また、腸と肺の間には「腸-肺軸(gut-lung axis)」と呼ばれる相互作用があり、腸内環境が整っていると肺の免疫機能も向上する可能性があります。例えば、短鎖脂肪酸が肺の免疫細胞を活性化し、ウイルス感染時の免疫応答を最適化することが示唆されています。
さらに、新型コロナウイルス感染症(COVID-19)の重症患者では、腸内の有益な細菌が減少し、炎症を助長する腸内環境の乱れ(ディスバイオシス)が観察されることが分かっています。これは、腸内環境が全身の炎症を促進し、感染症の重症化を引き起こす可能性を示しています。
最新研究トピックス
①アレルギーとの関係
最近の研究では、腸内環境が花粉症やアトピーなどのアレルギー疾患の発症や重症度に影響を与えることが明らかになっています。特定の乳酸菌(L.カゼイやB.ロンガムなど)を摂取すると、アレルギー症状の軽減やIgE抗体の減少が確認されています。また、腸内フローラの多様性が低い人ほどアレルギーリスクが高いことも分かっています。
②自己免疫疾患との関係
腸内細菌の変化が1型糖尿病や多発性硬化症などの自己免疫疾患の発症に影響を及ぼすことが明らかになっています。腸内の特定の細菌が免疫反応を調整し、過剰な炎症を抑えることで、自己免疫疾患の進行を防ぐ可能性があります。腸内環境を改善することで、自己免疫疾患の新たな治療法が開発される可能性も示唆されています。
③ワクチン効果の向上
腸内環境が整っていると、ワクチン接種後の抗体産生が促進される可能性があります。近年の研究では、乳酸菌を継続摂取したグループではインフルエンザワクチンの効果が向上したことが確認されています。これは、腸内細菌が免疫細胞の活性化を助け、ワクチンの免疫応答を強化するためと考えられています。
④がん免疫療法との関係
腸内環境ががん免疫療法(特にチェックポイント阻害剤)の成功率に影響を与えることが分かっています。腸内細菌の多様性が高い患者ほど免疫療法の効果が良好であることが報告されており、特定の腸内細菌を増やすことでがん治療の成功率を向上させる可能性が示されています。
まとめ:腸を整えて免疫力を高めよう!
「病は腸から」と言われるように、腸内環境を整えることが免疫力の向上につながります。日常的に発酵食品や食物繊維を意識的に摂取し、適度な運動やストレス管理を行うことで、健康な腸を維持することが大切です。
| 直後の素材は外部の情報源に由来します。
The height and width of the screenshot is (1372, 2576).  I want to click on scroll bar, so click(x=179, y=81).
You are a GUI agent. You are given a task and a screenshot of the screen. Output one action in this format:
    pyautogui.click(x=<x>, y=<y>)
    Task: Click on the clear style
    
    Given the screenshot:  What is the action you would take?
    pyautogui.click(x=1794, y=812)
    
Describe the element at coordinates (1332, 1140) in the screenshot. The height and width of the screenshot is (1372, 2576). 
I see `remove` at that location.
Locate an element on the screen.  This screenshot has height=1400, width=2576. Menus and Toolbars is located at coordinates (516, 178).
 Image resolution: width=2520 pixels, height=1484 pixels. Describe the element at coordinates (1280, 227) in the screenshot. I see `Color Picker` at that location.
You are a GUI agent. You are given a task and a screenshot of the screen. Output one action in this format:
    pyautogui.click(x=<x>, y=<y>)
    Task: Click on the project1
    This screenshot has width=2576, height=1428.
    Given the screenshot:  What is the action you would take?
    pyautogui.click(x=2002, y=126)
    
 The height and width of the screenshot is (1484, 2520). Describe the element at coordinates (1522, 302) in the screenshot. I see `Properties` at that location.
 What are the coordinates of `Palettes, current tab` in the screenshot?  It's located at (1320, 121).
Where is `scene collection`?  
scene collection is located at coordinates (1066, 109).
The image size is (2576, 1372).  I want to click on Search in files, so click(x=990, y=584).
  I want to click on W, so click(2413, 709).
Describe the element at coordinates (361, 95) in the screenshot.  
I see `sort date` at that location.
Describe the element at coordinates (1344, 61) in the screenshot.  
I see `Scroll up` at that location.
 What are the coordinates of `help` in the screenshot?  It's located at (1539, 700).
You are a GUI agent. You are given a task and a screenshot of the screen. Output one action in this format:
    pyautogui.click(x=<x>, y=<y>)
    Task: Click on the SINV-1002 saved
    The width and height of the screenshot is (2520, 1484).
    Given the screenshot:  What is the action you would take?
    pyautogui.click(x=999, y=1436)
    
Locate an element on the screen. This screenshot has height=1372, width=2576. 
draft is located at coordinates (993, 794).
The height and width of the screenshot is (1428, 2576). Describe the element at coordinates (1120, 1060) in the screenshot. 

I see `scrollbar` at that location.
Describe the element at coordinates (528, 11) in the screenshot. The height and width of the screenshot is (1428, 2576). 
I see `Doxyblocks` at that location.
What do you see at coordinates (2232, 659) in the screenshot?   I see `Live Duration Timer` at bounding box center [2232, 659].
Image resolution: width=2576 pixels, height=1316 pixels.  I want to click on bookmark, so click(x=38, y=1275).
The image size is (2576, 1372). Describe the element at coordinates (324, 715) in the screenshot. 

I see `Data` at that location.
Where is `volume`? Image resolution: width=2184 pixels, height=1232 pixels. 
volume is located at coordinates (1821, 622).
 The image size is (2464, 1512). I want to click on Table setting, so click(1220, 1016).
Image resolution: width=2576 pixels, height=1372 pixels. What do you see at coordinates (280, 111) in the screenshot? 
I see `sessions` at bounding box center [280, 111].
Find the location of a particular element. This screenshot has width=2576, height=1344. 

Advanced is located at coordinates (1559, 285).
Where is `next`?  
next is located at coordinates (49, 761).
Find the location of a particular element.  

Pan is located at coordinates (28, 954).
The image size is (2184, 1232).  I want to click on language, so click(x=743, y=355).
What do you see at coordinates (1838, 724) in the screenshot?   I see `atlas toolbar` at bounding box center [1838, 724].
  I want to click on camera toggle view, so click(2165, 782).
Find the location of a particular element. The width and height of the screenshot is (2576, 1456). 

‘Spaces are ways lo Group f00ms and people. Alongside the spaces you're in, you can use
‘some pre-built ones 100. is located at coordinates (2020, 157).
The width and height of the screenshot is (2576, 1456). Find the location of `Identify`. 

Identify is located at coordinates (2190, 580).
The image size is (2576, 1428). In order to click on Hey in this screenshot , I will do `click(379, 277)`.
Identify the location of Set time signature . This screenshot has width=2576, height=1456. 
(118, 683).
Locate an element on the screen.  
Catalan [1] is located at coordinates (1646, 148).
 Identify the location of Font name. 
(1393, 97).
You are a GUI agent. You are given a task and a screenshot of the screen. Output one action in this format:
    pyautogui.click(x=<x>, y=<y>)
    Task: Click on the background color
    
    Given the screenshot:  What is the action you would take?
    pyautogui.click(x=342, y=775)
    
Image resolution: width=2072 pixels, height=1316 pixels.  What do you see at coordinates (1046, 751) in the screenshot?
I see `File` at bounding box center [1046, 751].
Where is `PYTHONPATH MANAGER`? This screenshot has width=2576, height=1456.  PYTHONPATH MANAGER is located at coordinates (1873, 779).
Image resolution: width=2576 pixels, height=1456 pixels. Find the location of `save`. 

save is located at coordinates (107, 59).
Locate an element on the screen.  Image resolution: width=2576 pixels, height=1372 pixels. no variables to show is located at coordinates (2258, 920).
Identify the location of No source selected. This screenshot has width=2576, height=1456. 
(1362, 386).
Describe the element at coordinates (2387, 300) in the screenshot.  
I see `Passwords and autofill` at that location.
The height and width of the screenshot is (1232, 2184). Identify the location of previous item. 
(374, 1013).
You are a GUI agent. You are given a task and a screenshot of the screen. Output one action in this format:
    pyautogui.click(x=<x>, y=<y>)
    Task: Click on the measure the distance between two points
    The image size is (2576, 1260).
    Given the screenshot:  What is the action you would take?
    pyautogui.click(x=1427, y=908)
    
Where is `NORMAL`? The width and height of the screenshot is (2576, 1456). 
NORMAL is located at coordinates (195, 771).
腸の健康を意識した生活を取り入れることで、風邪や感染症に強い体を作りましょう!

参照:Mo SJ, Lee K, Hong HJ, Hong DK, Jung SH, Park SD, Shim JJ, Lee JL. Effects of Lactobacillus curvatus HY7601 and Lactobacillus plantarum KY1032 on Overweight and the Gut Microbiota in Humans: Randomized, Double-Blinded, Placebo-Controlled Clinical Trial. Nutrients. 2022 Jun 15;14(12):2484. doi: 10.3390/nu14122484. PMID: 35745214; PMCID: PMC9228474.